DAVID A. DUNGAN« Back to Honorees
Captain David A. Dungan entered the University of Utah in 1952 and was the starting quarterback for the 1954 and 1955 seasons. As the Korean War draft was ongoing, the very astute football coach required all his players to join ROTC to protect them from involuntary service before graduation. Dungan remarks that he wanted nothing to do with the military; he came to Utah to play football, chase girls, and not much else. Dungan was commissioned in 1956 and became a fighter pilot, eventually flying F-4B Phantoms and completing three combat deployments to Vietnam aboard the aircraft carriers USS CONSTELLATION (CV-64) and USS CORAL SEA (CV-43). His squadron’s primary mission was flak suppression over North Vietnam in support of strike bombing and photo reconnaissance packages. Accomplishing this task required pilots to take a 30 degree dive towards the enemy at 10,000 feet and 500 knots. This placed the aircraft on the exact reciprocal course as the outbound fire from the enemy guns. The pilot maintained this profile while his Radar Intercept Officer calculated the release point for their bombs to take out the guns. Suppressing the flak guns was not the end of the mission, however. North Vietnam was extremely proficient with Soviet made surface to air missiles (SAMs). Typically they launched a two-missile salvo at the target aircraft but they were well aware that the F-4B could outturn and defeat the early SAMs. Thus, once the aircraft maneuvered, they would quickly launch a second salvo, giving the U.S. pilot four missiles that targeted his aircraft at one time. Dungan stated that a typical strike package might see 30-40 SAMs in a single mission.

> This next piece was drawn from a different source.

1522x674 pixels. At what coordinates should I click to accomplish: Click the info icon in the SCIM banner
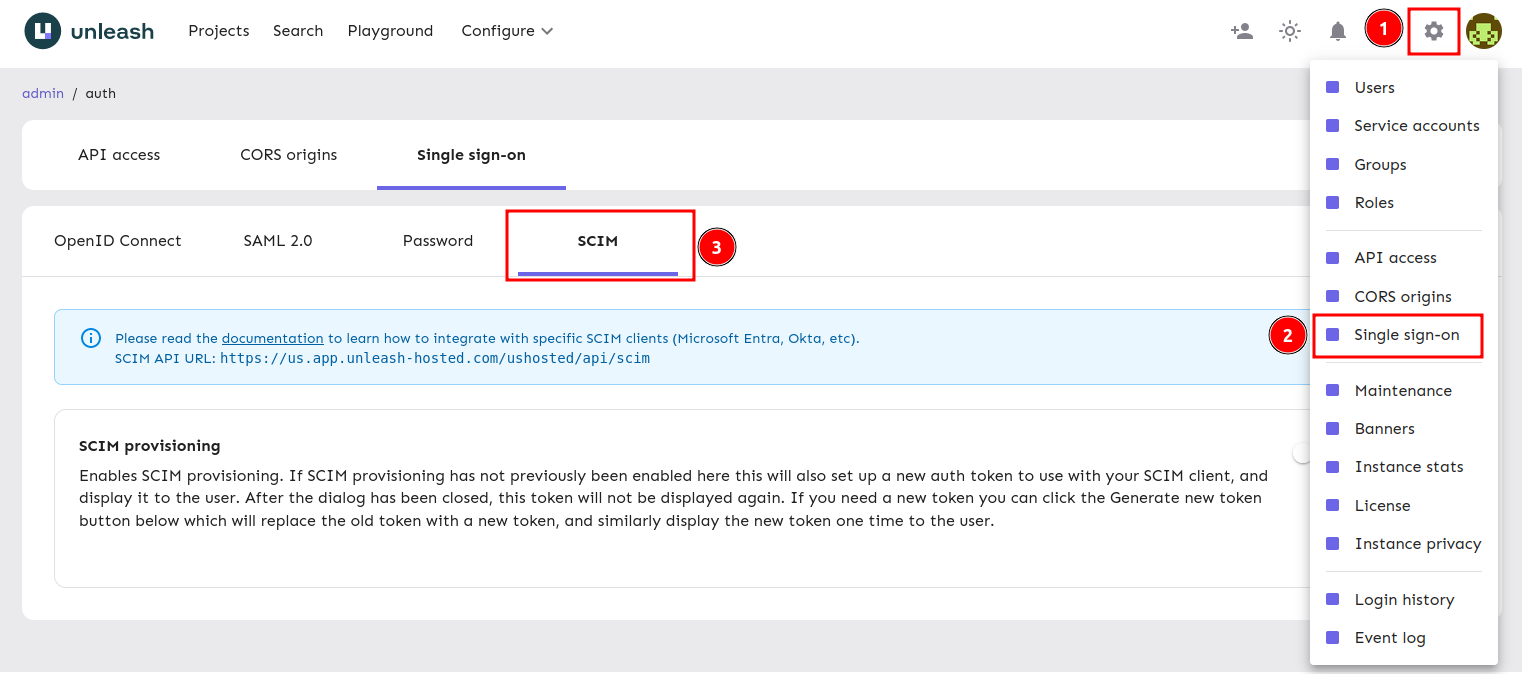[x=91, y=338]
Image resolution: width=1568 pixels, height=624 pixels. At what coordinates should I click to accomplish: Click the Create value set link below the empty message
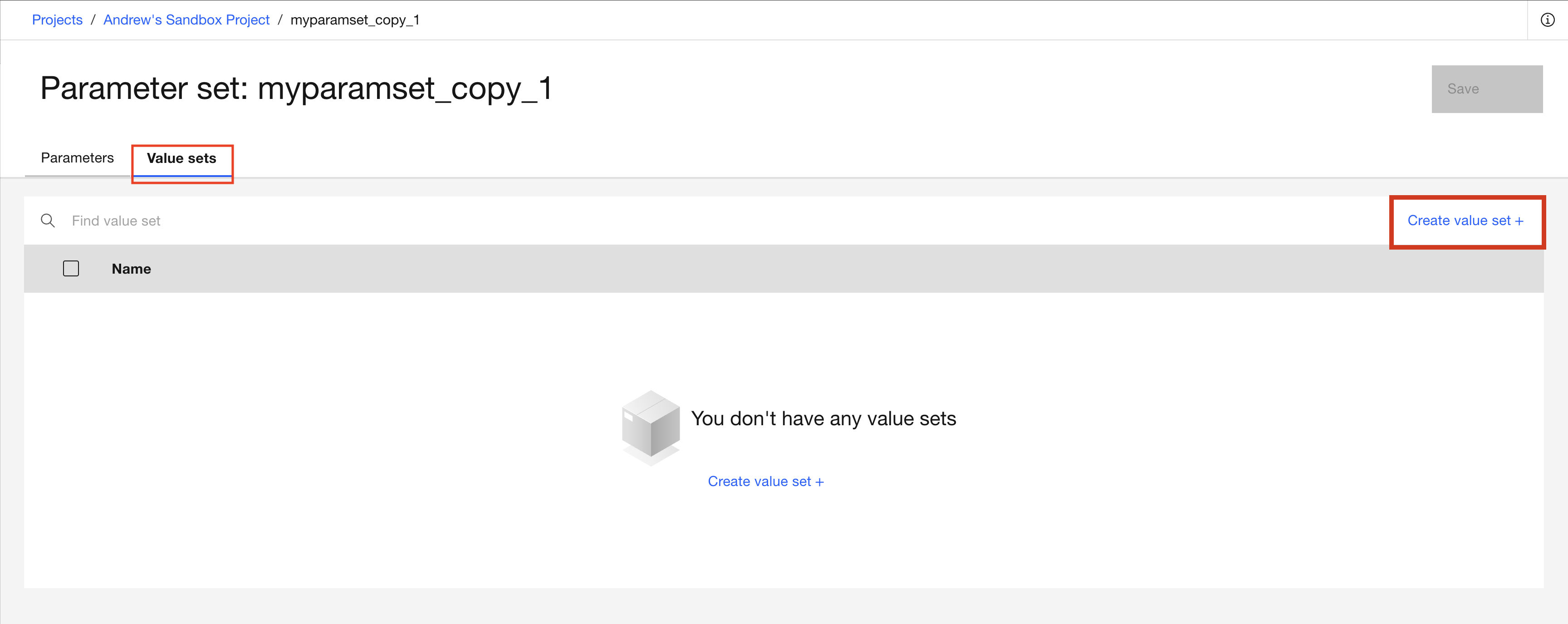pyautogui.click(x=759, y=482)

If that wasn’t enough, the target areas were often overcome with smoke from exploding flak that made immediate photo reconnaissance ineffective. As a result, the tactics were changed to have the photo reconnaissance jet come behind the strike package. This often made Dungan the lone escort over the target area against a very alerted enemy.
Losses were heavy in Vietnam. Dungan’s squadron suffered 30% losses including seven aircraft. Many of those aircrew were either killed or captured. For his 192 missions over North Vietnam, Dungan was awarded two Distinguished Flying Crosses, 16 Air Medals, the Navy Commendation Medal with combat distinguishing device, and the Navy Achievement Medal with combat distinguishing device.
CAPT Dungan served as a squadron commanding officer, commanding officer of a Naval Air Station, and subsequently returned to the University of Utah as the Professor of Naval Science, retiring in 1986 after 30 years of service.